Tarsier2: Advancing Large Vision-Language Models from Detailed Video Description to Comprehensive Video Understanding
This work addresses the need for more accurate and versatile video understanding models for applications in AI and computer vision, representing a strong incremental advancement.
The paper tackles the problem of generating detailed video descriptions and achieving comprehensive video understanding with Tarsier2, a large vision-language model, resulting in outperforming leading proprietary models like GPT-4o and Gemini 1.5 Pro by up to 5.8% in F1 on benchmarks and setting new state-of-the-art results across 15 public benchmarks.

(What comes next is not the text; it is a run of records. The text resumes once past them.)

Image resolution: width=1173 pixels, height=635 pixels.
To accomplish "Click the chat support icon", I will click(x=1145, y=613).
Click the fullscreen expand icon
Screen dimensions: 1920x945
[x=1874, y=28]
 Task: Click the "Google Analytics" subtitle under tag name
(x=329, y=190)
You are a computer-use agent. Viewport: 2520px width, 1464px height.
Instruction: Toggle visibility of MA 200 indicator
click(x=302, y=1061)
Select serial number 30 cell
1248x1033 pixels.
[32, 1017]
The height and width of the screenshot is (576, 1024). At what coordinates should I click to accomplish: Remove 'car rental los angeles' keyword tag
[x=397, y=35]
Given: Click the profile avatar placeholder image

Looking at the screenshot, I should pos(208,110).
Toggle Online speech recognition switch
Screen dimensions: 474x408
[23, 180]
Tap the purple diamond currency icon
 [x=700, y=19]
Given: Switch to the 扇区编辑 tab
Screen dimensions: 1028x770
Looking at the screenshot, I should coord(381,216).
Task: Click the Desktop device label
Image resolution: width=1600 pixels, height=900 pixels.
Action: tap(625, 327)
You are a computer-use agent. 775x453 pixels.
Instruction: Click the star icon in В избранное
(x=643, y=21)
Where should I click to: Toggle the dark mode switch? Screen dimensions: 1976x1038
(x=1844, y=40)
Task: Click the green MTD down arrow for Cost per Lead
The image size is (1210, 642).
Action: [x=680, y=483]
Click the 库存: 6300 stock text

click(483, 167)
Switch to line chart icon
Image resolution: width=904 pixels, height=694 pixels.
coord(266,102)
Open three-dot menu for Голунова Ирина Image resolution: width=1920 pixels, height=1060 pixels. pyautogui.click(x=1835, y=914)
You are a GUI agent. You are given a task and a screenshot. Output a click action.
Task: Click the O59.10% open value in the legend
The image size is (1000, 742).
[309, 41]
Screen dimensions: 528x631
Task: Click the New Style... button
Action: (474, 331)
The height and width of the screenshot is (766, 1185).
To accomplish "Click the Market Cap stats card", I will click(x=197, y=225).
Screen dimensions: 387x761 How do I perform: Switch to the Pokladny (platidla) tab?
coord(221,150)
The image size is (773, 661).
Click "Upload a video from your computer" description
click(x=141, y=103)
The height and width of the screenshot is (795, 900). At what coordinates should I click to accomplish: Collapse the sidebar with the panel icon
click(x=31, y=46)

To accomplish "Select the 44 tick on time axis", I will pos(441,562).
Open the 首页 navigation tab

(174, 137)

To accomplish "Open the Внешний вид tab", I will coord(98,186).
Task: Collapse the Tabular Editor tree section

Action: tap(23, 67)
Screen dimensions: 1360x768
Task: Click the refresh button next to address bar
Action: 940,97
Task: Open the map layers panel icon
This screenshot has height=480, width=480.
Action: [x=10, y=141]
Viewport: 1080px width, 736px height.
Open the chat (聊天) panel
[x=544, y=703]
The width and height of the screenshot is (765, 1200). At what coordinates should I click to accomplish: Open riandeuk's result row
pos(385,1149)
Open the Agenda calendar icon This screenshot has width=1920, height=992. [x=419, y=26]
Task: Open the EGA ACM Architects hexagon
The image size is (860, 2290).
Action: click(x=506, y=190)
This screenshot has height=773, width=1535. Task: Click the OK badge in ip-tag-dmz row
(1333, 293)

We introduce Tarsier2, a state-of-the-art large vision-language model (LVLM) designed for generating detailed and accurate video descriptions, while also exhibiting superior general video understanding capabilities. Tarsier2 achieves significant advancements through three key upgrades: (1) Scaling pre-training data from 11M to 40M video-text pairs, enriching both volume and diversity; (2) Performing fine-grained temporal alignment during supervised fine-tuning; (3) Using model-based sampling to automatically construct preference data and applying DPO training for optimization. Extensive experiments show that Tarsier2-7B consistently outperforms leading proprietary models, including GPT-4o and Gemini 1.5 Pro, in detailed video description tasks. On the DREAM-1K benchmark, Tarsier2-7B improves F1 by 2.8% over GPT-4o and 5.8% over Gemini-1.5-Pro. In human side-by-side evaluations, Tarsier2-7B shows a +8.6% performance advantage over GPT-4o and +24.9% over Gemini-1.5-Pro. Tarsier2-7B also sets new state-of-the-art results across 15 public benchmarks, spanning tasks such as video question-answering, video grounding, hallucination test, and embodied question-answering, demonstrating its versatility as a robust generalist vision-language model.